#### TRY IT
Go through the following data and transcribe exactly the stretch of lines from the one holding "Task: Click the OUTPUT 3 heading" to the one holding "Expand the Section", both included.

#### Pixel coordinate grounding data
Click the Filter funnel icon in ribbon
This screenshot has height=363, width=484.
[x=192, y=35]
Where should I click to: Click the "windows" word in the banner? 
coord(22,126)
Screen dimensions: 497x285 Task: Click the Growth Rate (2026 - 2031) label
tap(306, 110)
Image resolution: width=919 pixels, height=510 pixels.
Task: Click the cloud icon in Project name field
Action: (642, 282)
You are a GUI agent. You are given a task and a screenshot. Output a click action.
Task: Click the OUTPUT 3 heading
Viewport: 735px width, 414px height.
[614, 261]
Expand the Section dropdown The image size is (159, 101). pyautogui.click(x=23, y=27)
* * *
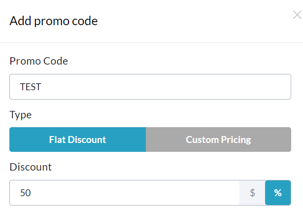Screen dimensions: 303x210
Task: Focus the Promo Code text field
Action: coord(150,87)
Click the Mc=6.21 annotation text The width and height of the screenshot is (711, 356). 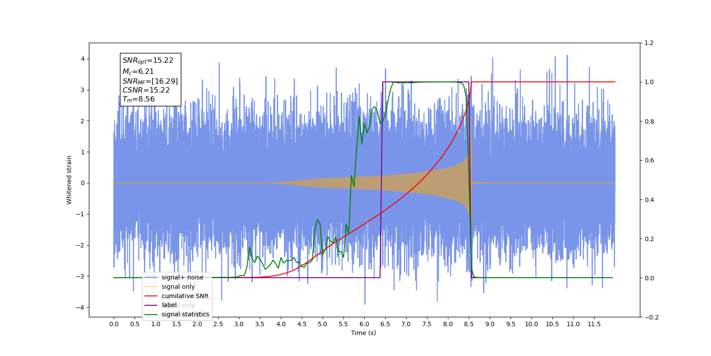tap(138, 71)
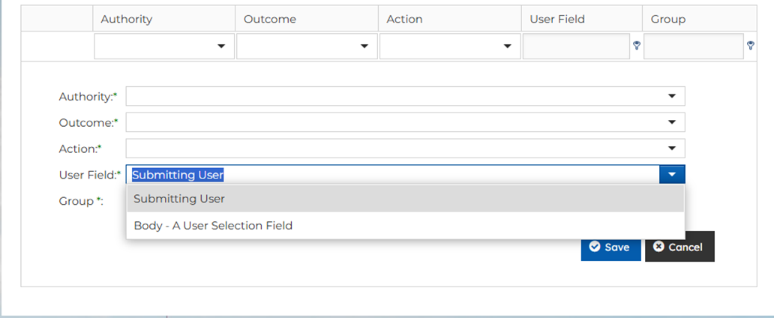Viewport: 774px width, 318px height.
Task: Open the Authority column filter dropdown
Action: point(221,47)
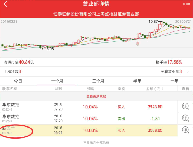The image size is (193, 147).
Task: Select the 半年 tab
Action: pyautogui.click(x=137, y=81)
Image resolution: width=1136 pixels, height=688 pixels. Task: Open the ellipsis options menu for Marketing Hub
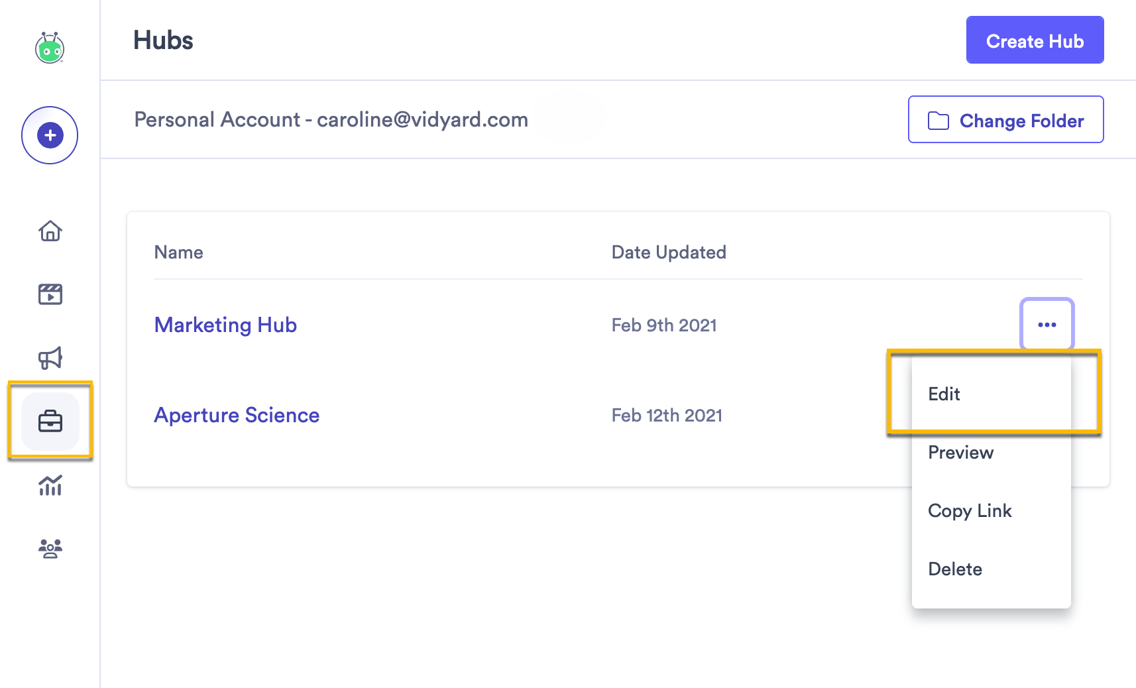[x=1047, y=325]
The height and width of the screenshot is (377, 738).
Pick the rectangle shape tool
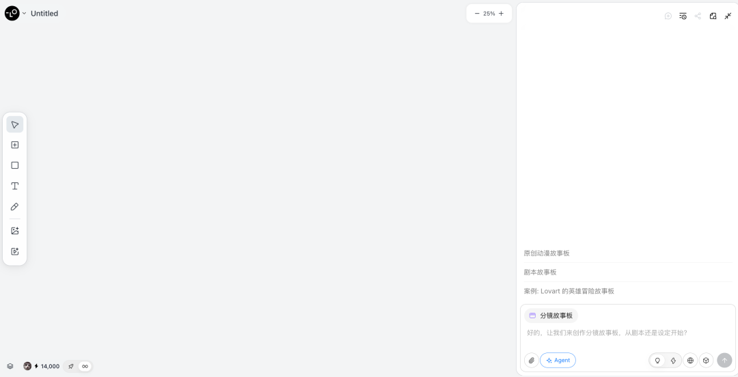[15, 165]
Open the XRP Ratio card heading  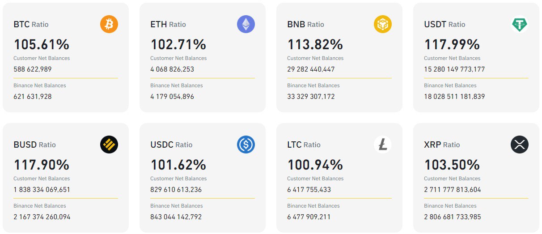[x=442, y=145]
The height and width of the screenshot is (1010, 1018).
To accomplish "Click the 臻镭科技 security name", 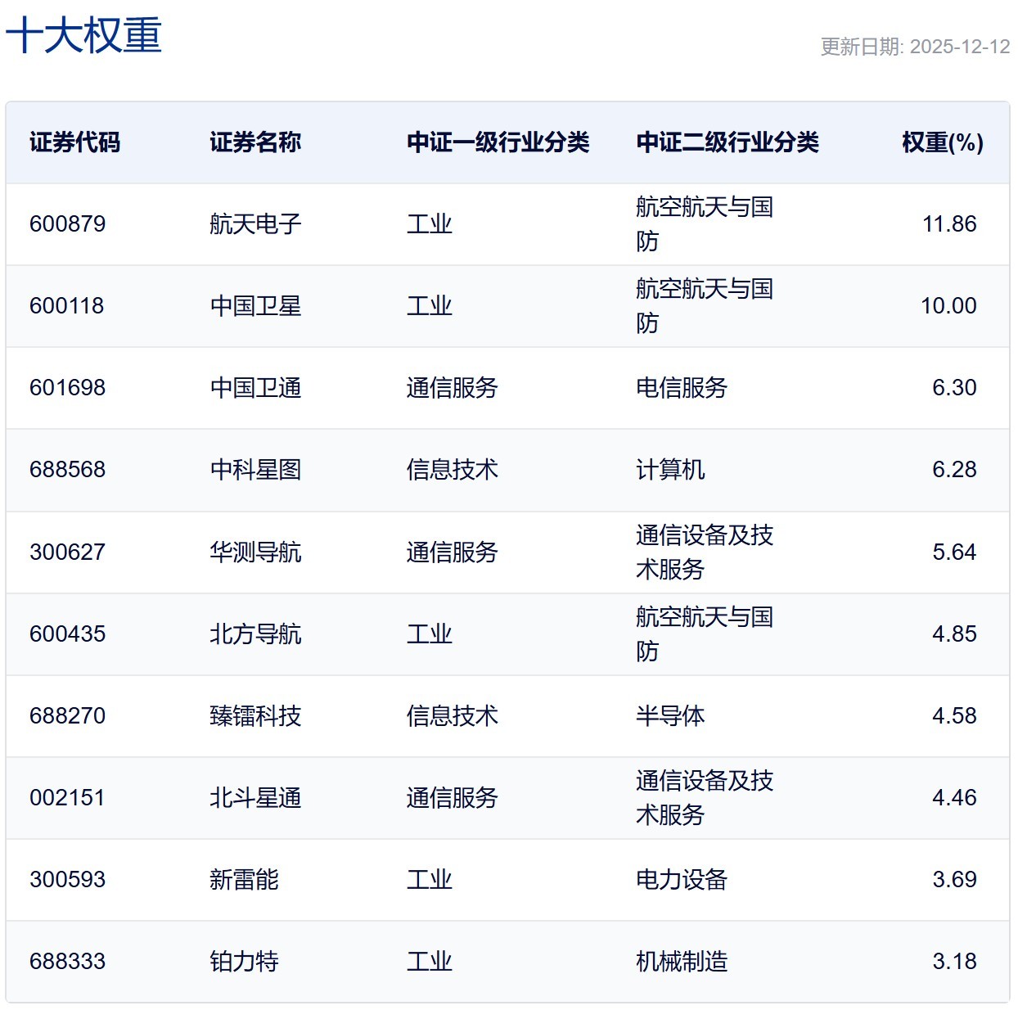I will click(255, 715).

#### EXERCISE RESULT
Task: Click the OUTPUT 3 heading
Viewport: 735px width, 414px height.
[614, 261]
Expand the Section dropdown The image size is (159, 101). pyautogui.click(x=23, y=27)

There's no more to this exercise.